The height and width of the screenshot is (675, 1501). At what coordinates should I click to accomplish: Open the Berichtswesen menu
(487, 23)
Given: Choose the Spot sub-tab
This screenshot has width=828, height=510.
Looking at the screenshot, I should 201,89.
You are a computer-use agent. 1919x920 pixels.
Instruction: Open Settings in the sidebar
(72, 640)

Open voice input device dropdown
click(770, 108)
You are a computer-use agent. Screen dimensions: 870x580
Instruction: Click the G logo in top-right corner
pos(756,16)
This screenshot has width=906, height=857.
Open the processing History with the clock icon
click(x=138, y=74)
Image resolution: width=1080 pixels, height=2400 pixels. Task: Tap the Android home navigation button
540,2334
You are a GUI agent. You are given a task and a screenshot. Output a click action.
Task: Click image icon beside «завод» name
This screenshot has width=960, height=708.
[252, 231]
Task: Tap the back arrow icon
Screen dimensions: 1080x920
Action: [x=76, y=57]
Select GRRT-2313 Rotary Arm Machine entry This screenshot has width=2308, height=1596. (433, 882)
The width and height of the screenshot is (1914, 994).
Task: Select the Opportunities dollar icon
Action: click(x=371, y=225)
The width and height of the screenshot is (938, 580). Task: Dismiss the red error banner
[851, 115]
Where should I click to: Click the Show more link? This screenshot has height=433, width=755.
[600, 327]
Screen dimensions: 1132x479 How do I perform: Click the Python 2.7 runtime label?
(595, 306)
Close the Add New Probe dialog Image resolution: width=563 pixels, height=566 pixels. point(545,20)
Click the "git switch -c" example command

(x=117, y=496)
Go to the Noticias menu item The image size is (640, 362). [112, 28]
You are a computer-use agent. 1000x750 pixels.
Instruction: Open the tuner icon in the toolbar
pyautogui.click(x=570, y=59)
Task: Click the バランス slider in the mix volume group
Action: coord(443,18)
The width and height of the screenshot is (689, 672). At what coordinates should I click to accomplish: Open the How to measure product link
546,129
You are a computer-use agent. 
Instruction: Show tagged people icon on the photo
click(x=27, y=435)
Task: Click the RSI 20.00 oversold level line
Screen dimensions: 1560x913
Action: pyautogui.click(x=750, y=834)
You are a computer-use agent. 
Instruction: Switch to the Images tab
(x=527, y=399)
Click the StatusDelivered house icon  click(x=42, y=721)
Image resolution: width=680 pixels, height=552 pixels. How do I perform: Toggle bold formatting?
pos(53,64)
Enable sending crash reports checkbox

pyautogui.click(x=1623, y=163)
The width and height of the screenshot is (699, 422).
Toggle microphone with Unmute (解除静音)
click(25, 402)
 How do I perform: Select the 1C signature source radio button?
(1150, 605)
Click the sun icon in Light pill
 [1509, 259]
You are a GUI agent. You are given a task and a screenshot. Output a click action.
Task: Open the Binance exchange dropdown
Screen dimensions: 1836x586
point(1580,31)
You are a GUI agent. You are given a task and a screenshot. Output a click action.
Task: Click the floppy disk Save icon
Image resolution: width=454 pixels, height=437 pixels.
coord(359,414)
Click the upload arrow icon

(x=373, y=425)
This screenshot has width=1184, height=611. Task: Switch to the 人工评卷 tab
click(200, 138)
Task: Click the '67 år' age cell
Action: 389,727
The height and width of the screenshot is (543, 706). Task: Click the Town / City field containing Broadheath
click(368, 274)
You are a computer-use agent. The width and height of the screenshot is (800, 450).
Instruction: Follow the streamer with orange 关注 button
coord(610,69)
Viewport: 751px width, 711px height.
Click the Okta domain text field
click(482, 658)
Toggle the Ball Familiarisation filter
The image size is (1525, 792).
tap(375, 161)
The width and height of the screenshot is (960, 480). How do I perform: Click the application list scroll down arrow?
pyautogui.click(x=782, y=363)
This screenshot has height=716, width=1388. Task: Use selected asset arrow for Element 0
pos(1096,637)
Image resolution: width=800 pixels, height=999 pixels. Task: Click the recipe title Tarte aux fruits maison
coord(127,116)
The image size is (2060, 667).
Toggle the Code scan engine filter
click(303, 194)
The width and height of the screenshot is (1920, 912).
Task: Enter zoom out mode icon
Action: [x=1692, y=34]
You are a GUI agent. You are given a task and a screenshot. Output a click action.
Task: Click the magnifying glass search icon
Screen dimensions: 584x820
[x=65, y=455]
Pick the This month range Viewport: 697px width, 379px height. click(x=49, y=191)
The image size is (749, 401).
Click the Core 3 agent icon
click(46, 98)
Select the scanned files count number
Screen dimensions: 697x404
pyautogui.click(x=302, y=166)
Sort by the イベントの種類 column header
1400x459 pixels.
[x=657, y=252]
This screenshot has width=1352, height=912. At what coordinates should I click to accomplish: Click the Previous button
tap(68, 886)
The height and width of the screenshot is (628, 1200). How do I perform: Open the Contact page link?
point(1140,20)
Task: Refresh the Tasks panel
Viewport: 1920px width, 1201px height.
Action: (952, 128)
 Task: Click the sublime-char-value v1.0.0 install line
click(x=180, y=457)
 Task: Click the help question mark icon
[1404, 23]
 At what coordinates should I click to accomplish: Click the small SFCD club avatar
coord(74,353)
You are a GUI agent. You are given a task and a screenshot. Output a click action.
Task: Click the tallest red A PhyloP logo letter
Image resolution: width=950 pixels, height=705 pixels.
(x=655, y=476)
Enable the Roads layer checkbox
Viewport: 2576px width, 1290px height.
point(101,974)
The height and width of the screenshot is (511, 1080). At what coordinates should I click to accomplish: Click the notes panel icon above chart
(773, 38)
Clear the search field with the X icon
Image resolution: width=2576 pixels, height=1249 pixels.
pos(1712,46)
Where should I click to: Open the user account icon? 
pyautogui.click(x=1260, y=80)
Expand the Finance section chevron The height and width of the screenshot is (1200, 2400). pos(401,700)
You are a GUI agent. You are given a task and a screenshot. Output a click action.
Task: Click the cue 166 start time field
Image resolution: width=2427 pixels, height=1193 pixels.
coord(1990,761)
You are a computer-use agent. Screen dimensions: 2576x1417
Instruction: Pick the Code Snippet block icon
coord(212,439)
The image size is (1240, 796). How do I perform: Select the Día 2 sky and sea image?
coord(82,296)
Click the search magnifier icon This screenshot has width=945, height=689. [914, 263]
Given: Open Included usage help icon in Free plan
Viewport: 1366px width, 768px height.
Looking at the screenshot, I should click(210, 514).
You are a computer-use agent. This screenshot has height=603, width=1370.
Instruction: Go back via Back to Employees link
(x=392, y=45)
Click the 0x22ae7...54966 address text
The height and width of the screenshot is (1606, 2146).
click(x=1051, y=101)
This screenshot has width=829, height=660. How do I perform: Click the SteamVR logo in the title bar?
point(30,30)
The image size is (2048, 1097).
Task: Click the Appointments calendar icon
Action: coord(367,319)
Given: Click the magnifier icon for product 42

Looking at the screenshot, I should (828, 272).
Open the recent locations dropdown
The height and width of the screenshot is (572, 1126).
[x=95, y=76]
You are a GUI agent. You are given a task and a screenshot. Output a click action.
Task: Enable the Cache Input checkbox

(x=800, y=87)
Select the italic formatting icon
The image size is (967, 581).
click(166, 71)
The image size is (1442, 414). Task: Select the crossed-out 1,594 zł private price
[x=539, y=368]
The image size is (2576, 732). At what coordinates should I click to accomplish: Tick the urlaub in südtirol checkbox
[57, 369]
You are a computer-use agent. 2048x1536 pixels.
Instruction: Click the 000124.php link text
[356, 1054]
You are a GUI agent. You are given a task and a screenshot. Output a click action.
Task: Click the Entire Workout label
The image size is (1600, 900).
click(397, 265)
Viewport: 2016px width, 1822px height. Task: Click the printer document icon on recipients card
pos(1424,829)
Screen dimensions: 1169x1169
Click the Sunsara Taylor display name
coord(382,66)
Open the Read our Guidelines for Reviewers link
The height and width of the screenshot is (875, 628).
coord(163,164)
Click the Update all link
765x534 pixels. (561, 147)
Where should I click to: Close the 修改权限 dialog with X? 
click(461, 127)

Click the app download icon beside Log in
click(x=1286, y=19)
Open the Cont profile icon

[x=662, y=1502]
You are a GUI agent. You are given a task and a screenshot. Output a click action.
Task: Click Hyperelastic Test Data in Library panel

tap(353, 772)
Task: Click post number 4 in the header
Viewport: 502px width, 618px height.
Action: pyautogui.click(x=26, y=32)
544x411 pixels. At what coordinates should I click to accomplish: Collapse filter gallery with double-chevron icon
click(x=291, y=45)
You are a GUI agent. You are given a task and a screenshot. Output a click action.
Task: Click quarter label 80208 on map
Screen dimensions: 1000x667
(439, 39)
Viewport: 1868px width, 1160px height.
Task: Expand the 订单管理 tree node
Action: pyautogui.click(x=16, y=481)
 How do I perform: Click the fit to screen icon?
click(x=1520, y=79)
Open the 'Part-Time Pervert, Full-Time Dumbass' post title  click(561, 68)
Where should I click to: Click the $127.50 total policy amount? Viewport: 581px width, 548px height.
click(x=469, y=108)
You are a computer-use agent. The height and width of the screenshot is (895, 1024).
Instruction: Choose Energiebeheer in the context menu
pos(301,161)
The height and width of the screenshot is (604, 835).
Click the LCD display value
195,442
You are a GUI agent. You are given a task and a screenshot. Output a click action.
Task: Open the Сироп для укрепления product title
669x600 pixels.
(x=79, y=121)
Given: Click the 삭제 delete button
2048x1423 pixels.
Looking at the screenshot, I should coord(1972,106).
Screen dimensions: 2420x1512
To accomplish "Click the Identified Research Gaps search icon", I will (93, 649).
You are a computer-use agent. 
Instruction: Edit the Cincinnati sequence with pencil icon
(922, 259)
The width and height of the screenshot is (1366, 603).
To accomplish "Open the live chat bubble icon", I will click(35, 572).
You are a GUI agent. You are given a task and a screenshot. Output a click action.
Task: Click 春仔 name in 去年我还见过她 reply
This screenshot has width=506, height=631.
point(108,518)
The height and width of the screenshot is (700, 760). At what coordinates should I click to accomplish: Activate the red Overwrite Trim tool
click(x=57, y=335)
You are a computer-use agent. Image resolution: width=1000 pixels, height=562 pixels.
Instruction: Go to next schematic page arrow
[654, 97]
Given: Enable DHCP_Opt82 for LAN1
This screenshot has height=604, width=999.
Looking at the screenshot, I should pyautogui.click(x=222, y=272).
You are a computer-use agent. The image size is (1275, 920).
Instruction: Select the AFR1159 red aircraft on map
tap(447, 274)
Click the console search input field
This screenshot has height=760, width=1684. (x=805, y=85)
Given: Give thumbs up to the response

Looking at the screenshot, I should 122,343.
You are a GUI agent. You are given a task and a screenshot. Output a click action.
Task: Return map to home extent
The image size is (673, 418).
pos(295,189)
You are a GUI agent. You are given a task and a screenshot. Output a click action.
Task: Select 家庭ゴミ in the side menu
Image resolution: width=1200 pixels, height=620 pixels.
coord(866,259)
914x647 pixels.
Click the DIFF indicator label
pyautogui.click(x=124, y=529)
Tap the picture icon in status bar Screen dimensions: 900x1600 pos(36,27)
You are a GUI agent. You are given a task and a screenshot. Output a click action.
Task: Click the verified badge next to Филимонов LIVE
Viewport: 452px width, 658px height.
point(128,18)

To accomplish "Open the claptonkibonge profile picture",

------

- EXERCISE DESCRIPTION:
Copy the records above verbatim, starting with the line that contains "Select the italic formatting icon" and ending with the line that contains "Open the 'Part-Time", both included.

- TASK ANSWER:
Select the italic formatting icon
The image size is (967, 581).
click(166, 71)
The image size is (1442, 414). Task: Select the crossed-out 1,594 zł private price
[x=539, y=368]
The image size is (2576, 732). At what coordinates should I click to accomplish: Tick the urlaub in südtirol checkbox
[57, 369]
You are a computer-use agent. 2048x1536 pixels.
Instruction: Click the 000124.php link text
[356, 1054]
You are a GUI agent. You are given a task and a screenshot. Output a click action.
Task: Click the Entire Workout label
The image size is (1600, 900).
click(397, 265)
Viewport: 2016px width, 1822px height. Task: Click the printer document icon on recipients card
pos(1424,829)
Screen dimensions: 1169x1169
Click the Sunsara Taylor display name
coord(382,66)
Open the Read our Guidelines for Reviewers link
The height and width of the screenshot is (875, 628).
coord(163,164)
Click the Update all link
765x534 pixels. (561, 147)
Where should I click to: Close the 修改权限 dialog with X? 
click(461, 127)

Click the app download icon beside Log in
click(x=1286, y=19)
Open the Cont profile icon

[x=662, y=1502]
You are a GUI agent. You are given a task and a screenshot. Output a click action.
Task: Click Hyperelastic Test Data in Library panel

tap(353, 772)
Task: Click post number 4 in the header
Viewport: 502px width, 618px height.
Action: pyautogui.click(x=26, y=32)
544x411 pixels. At what coordinates should I click to accomplish: Collapse filter gallery with double-chevron icon
click(x=291, y=45)
You are a GUI agent. You are given a task and a screenshot. Output a click action.
Task: Click quarter label 80208 on map
Screen dimensions: 1000x667
(439, 39)
Viewport: 1868px width, 1160px height.
Task: Expand the 订单管理 tree node
Action: pyautogui.click(x=16, y=481)
 How do I perform: Click the fit to screen icon?
click(x=1520, y=79)
Open the 'Part-Time Pervert, Full-Time Dumbass' post title  click(561, 68)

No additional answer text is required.